Para Sean O’Connor[1]
a cláusula constitucional que garante a proteção aos autores e inventores de
seus textos e descobertas respectivamente (To promote the Progress of Science
and useful Arts, by securing for limited Times to Authors and Inventors the
exclusive Right to their respective Writings and Discoveries) para promover o
progresso das ciências e artes úteis, tem origem do projeto de Encyclopédie francês do século XVIII que da mesma forma tinha como proposta a promoção das
ciências e artes úteis. A IP Clause, contudo, não faz referência direta a patentes e copyright, embora conhecidos à
época pelos autores do texto, enquanto a referência a “artes úteis” parece pouco
clara. A Suprema Corte em decisão de 2012 afirmou que o sentido deste termos na
época é efetivamente oposto ao seu uso moderno.[2]
O termo “descobertas” sugere um escopo maior do que o usual, incluindo teorias
científicas e produtos tal qual encontrados na natureza como rochas e plantas. Por
que os autores do texto preferiram um texto ambíguo como “descobertas” quando
poderiam ter usado o termo “invenções” ?
Segundo Sean O’Connor a Constituição ao criar uma nova forma de
governo tinha como objetivo o de não replicar o sistema britânico e portanto
não há razões para supor que tenha sido inspirado no modelo inglês. A Encyclopédie de Diderot e d’Alembert descrevia a ciência e artes práticas como campos do conhecimento humano que podiam ser submetidos às formas objetivas de medição e
passível do conceito de progresso, ao contrário de outros campos sujeito a uma
avaliação subjetiva. Esta perspectiva de progresso do conhecimento, resultado
da Revolução Científica do século XVII, traz
a perspectiva de um conhecimento que se acumula e que pode ser quantificado e
catalogo de forma objetiva em uma grande enciclopédia. Neste sentido a obra
francesa se referia a “descobertas” como a “mais importante das invenções” que
não abrangia fatos já existentes tais como leis da natureza. Assim a Enciclopédia
francesa se refere ao “gênio inventivo” de Descartes na matemática e a Newton
como tendo “inventado o cálculo”, reservando o termos “descobertas” para as
mais importantes invenções que podem ser graduadas: “em geral, este nome (descoberta) pode ser dado a qualquer coisa nova
encontrada nas artes e ciências: contudo, o termo é raramente aplicado e não
deve ser aplicado, exceto para aquilo que seja não apenas novo, mas também
curioso, útil e difícil de se encontrar e que consequentemente tem um certo
grau de importância. As descobertas menos importantes são simplesmente chamadas
de invenções”. Tanto d’Alembert como Diderot ao codificar o conhecimento de
mestres artesãos e suas técnicas buscavam elevar o conhecimento das artes úteis,
trazendo este conhecimento para o domínio da ciência, o que segundo Sean Connor
está nas origens do conceito de tecnologia. Joel Mokyr observa que a publicação da Encyclopédie associada com o Iluminismo, a Enciclopédia francesa de D’Alembert possuía
numerosos artigos de matérias técnicas escritos
e ilustrados por artesãos altamente especializados e experientes em suas
áreas tecnológicas.[3]
Os patriarcas fundadores dos Estados Unidos como Thomas Jefferson
e Benjamin Franklin eram defensores incontestáveis da Encyclopédie e de seu
espírito iluminista. James Madison um dos
redatores da IP Clause não faz referência ao modelo inglês como inspiração para
a cláusula. Autores como Mario Biagioli apontam o papel do documento de patente
como informação tecnológica no sistema francês e norte americano na construção
da cidadania sem contudo fazer uma conotação direta com o movimento enciclopedista.

Dados exibidos:
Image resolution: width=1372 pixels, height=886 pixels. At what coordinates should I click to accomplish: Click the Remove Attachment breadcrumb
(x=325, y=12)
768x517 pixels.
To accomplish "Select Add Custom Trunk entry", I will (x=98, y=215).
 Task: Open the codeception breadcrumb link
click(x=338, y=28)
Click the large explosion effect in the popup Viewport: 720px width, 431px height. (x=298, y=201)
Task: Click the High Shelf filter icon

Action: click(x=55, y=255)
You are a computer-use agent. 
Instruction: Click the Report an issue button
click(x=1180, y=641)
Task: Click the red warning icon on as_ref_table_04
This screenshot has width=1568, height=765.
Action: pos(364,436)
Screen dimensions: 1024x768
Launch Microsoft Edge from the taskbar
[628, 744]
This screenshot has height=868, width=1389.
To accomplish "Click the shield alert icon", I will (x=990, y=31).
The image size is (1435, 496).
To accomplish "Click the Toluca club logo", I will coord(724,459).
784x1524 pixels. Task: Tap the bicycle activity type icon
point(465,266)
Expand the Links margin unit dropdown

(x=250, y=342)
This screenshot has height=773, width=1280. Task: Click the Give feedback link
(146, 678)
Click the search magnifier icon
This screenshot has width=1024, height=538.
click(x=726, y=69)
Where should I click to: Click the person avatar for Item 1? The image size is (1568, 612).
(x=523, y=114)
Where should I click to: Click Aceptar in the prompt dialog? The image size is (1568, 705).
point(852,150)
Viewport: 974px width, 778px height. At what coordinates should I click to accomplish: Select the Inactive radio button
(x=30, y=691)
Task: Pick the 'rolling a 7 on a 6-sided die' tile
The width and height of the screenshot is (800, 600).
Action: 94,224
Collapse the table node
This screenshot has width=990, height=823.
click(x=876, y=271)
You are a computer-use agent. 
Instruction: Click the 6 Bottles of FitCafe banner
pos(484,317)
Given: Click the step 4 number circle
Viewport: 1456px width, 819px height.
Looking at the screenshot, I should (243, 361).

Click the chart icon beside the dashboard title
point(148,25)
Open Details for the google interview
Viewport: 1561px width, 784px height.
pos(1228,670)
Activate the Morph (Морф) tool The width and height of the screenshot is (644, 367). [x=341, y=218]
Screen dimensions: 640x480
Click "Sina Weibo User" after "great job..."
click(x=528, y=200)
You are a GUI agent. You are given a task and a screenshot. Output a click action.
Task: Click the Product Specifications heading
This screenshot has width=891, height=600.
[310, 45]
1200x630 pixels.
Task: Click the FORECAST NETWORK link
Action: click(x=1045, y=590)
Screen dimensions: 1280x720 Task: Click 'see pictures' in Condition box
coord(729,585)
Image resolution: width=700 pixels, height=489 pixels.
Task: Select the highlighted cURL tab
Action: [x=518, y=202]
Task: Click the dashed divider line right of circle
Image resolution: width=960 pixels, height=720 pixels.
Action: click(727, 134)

Descrição da tarefa: Retome o trecho sobre a origem da IP Clause na Encyclopédie e continue-o logo após a última frase.

Resposta à tarefa:
[4]
Para Sean Connor uma das razões para o distanciamento ideológico dos
legisladores e comentaristas da IP Clause à influência francesa foi o regime de
terror que se instaurou na França alguns anos após a Revolução. Outra razão, é
que superada a fase de independência norte americana já em 1790 se observam
cada vez mais uma aproximação dos Estados Unidos com a Inglaterra,
especialmente quando a França de Napoleão tornou-se a anátema do ideal de
democracia liberal compartilhado por ingleses e norte americanos.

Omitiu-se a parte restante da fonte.